EXERCISE DETAILS = Return, word for word, every line starting at the line with "Given: Collapse the Maintenance Area section" and ending at the final line of the entries; skip the pictures.
#### SOURCE INFORMATION
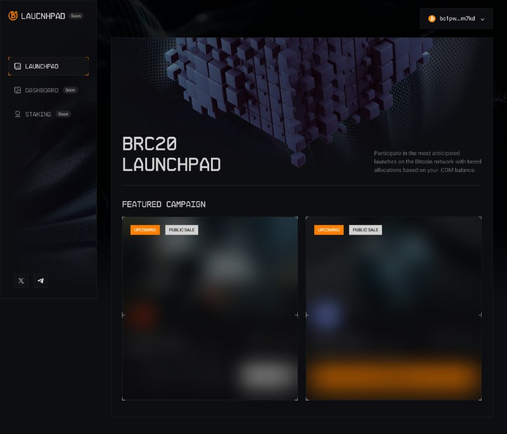Select the LAUNCHPAD menu item
The width and height of the screenshot is (507, 434).
(49, 67)
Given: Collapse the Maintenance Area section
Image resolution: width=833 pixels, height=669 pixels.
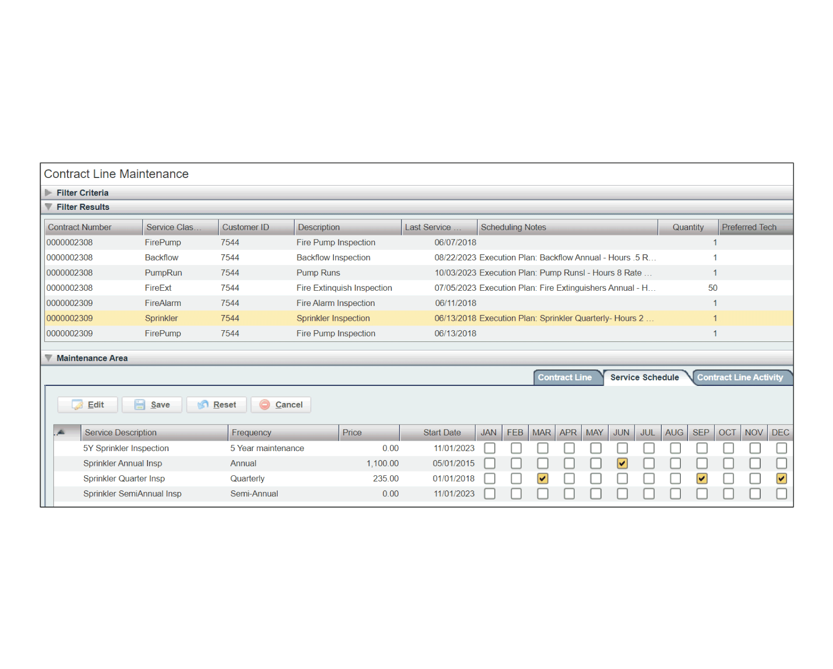Looking at the screenshot, I should 49,358.
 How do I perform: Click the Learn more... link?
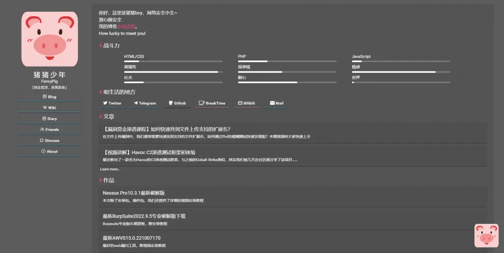click(110, 169)
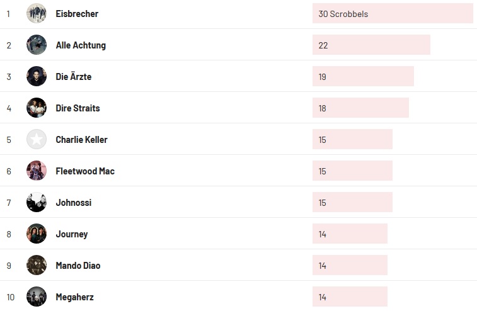Screen dimensions: 477x311
Task: Select Dire Straits' avatar picture
Action: point(37,108)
########
WRITTEN ANSWER =
Given: Collapse the Maintenance Area section
Image resolution: width=833 pixels, height=669 pixels.
Looking at the screenshot, I should 49,358.
 How do I perform: Click the Learn more... link?
click(110, 169)
Screen dimensions: 477x311
Task: Select Dire Straits' avatar picture
Action: point(37,108)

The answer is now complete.